Background

In addition to the progress made in telepathology, several institutions invest great efforts in the development and application of the so-called virtual slide technology [2, 8, 9, 16]. A virtual slide which is the computerized image of a complete histological slide enables important applications that cannot be obtained by use of a conventional light microscope [17]. For instance, only a small group of pathologists can contemporary view the same slide, as it is usually very difficult to mark and review a specific histological feature at the microscopic level. However, especially these applications are of great importance for panel group discussions or quality assurance purposes based upon Telepathology Consultation Services, e.g. T. Konsult Pathologie of Professional Assoziation of German Pathologists [4, 7, 18].
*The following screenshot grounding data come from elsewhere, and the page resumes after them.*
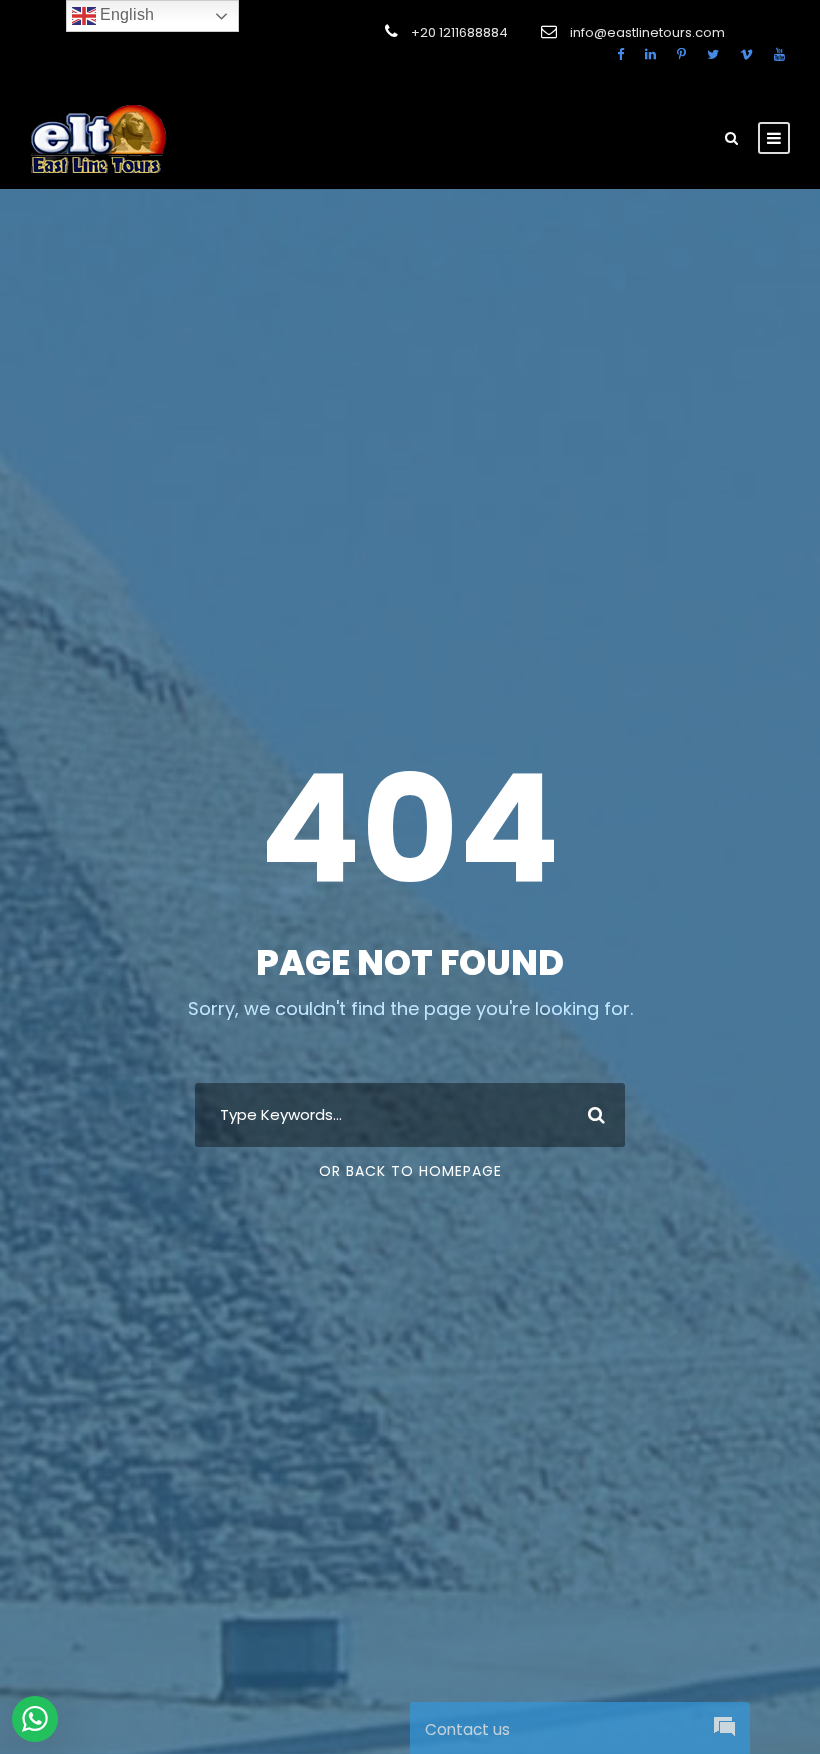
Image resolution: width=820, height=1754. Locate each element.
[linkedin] (650, 54)
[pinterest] (681, 54)
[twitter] (713, 54)
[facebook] (620, 54)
To overcome restrictions of "conventional telepatholgy" using cutaway images and microscopy the Institute of Pathology, Charité, has developed the so called "Virtual Microscope" (VM), a computer based system, that might efficiently change the paradigms in microscopy and the daily work in diagnostic pathology (figure 1) [16]. The Virtual Microscope consists of a slide scanner, an image database and a web based viewer, which allows the users to browse a complete histological slide at high resolution in real time. It permits the zoom and movement of the digital slide without any loss of image quality (figure 2) [17].

Figure 1
figure 1

Workflow of a digitalised pathology.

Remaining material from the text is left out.